PROBLEMA A RESOLVER -
Escreva a continuação do texto sobre o fim do otimismo na América Latina, começando logo após a última frase dele.

TRECHO PARA LEITURA -

++++++++

É apenas o mais espetacular indício, embora não necessariamente o mais relevante, de que a
América Latina está de volta aos
velhos maus tempos, tempos de
crise, de instabilidade e de dor.
Avalia, por exemplo, o uruguaio
Francisco Panizza, especialista
em América Latina da prestigiosa
LSE (London School of Economics): "A mudança mais importante dos últimos anos foi a perda
do otimismo histórico sobre as
perspectivas oferecidas pela combinação de democracia política,
reformas econômicas e integração regional que caracterizou a
América Latina na primeira metade da década passada".
As dores da crise são, de algum
modo, proporcionais ao tamanho
da frustração com a não-realização das promessas contidas na
combinação apontada por Panizza.
Ilusão
Em fevereiro, a revista britânica
"The Economist", já antecipando
a crise, apontava como era o ânimo na região no início dos anos
90: "Em meio a um exuberante
otimismo, a região abraçou a democracia, a abertura comercial e
o livre mercado. Capitais externos
choveram, houve um surto de
crescimento econômico e a pobreza começou a cair".
A nova ilusão não durou muito.
Quando os anos 90 terminaram, o
crescimento econômico da região
não havia passado de 3,3% ao
ano, na média, do que resultou
um aumento de magro 1,5% na
renda per capita, igualmente na
média anual.

++++++++

MATERIAL APRESENTADO -
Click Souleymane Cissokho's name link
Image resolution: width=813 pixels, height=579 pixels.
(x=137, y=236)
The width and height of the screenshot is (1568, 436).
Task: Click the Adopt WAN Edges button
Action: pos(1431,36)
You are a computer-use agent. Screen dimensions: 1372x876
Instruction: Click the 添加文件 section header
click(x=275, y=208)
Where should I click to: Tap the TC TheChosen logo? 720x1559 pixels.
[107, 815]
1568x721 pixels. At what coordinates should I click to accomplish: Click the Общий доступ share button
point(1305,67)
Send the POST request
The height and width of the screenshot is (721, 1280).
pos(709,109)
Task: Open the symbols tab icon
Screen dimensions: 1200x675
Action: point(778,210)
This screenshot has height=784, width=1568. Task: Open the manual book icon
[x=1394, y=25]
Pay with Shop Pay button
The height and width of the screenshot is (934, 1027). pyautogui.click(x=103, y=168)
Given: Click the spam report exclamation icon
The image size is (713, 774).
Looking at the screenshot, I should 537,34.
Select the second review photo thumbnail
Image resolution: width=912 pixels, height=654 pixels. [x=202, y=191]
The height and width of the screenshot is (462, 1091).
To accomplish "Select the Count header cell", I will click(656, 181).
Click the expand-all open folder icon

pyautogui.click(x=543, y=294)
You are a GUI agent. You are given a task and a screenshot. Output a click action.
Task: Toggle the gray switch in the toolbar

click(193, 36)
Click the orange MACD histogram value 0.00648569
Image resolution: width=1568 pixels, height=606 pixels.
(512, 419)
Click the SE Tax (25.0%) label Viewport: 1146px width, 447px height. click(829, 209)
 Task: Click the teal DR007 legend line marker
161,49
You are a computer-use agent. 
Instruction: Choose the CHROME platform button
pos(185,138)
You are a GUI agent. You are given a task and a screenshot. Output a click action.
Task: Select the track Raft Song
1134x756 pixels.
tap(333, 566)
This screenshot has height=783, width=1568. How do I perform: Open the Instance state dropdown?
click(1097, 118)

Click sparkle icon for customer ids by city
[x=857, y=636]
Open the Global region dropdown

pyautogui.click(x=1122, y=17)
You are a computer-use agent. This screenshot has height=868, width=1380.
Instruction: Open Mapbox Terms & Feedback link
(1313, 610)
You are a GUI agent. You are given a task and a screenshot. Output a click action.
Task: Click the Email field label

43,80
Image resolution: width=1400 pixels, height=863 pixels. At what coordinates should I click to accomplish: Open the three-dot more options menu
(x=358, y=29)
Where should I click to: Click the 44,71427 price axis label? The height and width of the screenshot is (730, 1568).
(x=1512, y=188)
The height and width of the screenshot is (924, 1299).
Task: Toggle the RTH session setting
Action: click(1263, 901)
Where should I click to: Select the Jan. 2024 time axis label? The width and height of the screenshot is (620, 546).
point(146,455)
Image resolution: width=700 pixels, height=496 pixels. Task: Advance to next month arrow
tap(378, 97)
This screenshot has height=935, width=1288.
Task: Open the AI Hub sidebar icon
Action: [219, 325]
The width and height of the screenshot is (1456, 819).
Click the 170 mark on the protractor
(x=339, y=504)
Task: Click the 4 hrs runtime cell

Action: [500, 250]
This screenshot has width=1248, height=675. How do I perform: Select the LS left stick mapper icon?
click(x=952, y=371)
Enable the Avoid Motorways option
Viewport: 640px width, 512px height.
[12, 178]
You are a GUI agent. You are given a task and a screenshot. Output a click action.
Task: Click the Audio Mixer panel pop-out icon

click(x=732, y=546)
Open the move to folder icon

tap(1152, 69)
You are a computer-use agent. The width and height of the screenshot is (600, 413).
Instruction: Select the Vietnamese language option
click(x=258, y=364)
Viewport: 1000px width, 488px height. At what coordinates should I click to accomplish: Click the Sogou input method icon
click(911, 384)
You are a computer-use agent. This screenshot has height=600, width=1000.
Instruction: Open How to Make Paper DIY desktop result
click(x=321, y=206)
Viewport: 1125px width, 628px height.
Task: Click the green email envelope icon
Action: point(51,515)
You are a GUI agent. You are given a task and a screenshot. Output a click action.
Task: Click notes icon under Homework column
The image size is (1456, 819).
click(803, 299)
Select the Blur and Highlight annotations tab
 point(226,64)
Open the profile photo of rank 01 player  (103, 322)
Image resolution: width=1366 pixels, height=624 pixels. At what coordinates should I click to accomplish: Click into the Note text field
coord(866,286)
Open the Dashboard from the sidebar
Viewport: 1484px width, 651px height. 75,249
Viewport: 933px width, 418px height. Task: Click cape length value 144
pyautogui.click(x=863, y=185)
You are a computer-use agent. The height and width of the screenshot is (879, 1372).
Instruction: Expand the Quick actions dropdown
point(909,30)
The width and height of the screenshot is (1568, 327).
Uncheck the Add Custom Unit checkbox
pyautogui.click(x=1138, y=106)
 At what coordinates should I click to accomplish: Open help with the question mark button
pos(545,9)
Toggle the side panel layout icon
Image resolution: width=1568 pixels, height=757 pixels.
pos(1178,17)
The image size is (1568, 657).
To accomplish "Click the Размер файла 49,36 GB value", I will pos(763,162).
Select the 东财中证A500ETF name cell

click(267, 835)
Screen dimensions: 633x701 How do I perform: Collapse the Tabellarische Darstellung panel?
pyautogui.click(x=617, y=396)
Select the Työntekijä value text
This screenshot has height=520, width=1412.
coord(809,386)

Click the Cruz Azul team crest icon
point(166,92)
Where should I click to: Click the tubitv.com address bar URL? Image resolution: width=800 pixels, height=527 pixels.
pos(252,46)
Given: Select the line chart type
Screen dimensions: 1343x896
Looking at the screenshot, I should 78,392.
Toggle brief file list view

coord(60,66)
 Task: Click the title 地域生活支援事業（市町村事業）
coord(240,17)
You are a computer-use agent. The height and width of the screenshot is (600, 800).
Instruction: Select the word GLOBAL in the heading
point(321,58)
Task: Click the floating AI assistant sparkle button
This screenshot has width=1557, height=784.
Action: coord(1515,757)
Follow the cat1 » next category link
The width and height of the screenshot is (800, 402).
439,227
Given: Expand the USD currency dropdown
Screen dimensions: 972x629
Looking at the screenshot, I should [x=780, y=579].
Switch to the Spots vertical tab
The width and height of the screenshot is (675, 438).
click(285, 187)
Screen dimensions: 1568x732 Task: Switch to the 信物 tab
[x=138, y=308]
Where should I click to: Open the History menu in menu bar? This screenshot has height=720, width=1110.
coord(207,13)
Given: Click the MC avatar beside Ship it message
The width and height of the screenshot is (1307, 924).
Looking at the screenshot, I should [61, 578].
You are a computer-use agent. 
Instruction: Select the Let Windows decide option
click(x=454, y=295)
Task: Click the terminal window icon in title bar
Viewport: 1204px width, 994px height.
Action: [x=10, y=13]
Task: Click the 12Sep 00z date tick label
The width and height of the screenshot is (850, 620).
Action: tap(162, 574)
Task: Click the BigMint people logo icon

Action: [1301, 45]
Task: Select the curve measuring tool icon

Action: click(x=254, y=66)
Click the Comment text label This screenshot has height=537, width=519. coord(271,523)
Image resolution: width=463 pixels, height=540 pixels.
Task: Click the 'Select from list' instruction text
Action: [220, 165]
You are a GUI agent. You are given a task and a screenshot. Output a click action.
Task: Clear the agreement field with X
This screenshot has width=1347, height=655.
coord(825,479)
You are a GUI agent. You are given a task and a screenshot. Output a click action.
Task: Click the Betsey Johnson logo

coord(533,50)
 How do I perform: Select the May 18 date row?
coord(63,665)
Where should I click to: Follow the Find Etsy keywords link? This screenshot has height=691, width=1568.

++++++++

RESPOSTA ESCRITA -
Enquanto isso, a desigualdade
-a chaga permanentemente
aberta na pele do subcontinente- mantinha-se igual ou até
piorava.
Se foi assim no passado imediato, o presente não é melhor.
Tome-se como exemplo o que
diz o mais recente relatório sobre
a situação econômica da América
Latina/Caribe, preparado pela Cepal (Comissão Econômica para a
América Latina e o Caribe, órgão
da ONU).
"A recuperação do ano anterior
[2000] e as esperanças de que ela
abrisse caminho para um novo ciclo de crescimento se truncaram
com a forte desaceleração da economia mundial em 2001."
Consequência: "A economia regional cresceu apenas 0,5% e as
perspectivas de crescimento para
o anos de 2002 não são alentadoras (1,1%)".
Corolário inevitável, sempre segundo a Cepal: "A pobreza tem
afetado mais pessoas do que antes. Esse fenômeno foi reforçado
pela persistente desigualdade na
distribuição da renda, que subsiste na região, e pelas características
do desempenho do mercado laboral, [que" foi relativamente incapaz de incorporar mão-de-obra
à economia formal, razão pela
qual aumentaram a informalidade e o desemprego".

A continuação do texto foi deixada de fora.